De entre las páginas de uno de los muchos libros que tengo de Cees Nooteboom, rescato un recorte de prensa de Diario 16 del 20 de abril de 1987 donde el crítico Ángel Juristo hacía la reseña de «Rituales», el primer libro que se publicó en España del autor neerlandés, junto a una entrevista de J.M. Plaza en la que Nooteboom se revelaba como un profundo conocedor de la literatura española y traductor al holandés de obras de Blas de Otero, Gil de Biedma, Vicente Aleixandre y Guillermo Carnero, con quien vivió en California.

Entonces ya estaba instalado en Menorca, donde vivía al menos la mitad del año y era un profundo conocedor de la cultura y de la sociedad española (el protagonista de «Rituales» es un español de Zaragoza).
Se anuncia para este año una recopilación de sus artículos sobre España que se titulará «España interminable. Crónicas de un viajero», que publicará Siruela.

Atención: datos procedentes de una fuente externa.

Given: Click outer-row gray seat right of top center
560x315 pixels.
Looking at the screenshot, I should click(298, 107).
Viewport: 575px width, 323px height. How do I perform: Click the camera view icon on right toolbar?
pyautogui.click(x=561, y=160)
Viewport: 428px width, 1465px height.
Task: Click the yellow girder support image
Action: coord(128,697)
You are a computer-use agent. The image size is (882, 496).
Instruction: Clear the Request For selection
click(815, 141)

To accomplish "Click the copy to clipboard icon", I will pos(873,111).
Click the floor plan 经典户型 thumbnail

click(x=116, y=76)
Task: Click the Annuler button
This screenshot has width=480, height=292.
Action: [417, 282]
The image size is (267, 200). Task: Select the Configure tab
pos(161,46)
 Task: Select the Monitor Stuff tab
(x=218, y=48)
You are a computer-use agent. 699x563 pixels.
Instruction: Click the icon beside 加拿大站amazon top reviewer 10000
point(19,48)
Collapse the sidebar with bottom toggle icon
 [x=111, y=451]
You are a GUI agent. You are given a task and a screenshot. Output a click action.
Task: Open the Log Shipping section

Lo entrevisté en varias ocasiones para TVE. La primera fue cuando publicó en España «Una canción del ser y la apariencia» y la última junto a la Fuente del ángel caído en el Retiro madrileño, para escenificar allí su libro «Perdido el paraíso».
Cees Nooteboom acaba de morir a los 92 años.
Nació en La Haya en 1933 y en 1945 perdió a su padre en un bombardeo durante la Segunda Guerra Mundial. No estudió ninguna carrera (fue expulsado de todos los colegios, de los franciscanos a los capuchinos) ni tuvo nunca una profesión salvo la de escribir, sobre la que reflexionó en su ensayo «El caballero ha muerto». Su primera novela, «Phillip y los otros» (en España «El paraíso está aquí al lado») ya fue galardonada con el premio Ana Frank.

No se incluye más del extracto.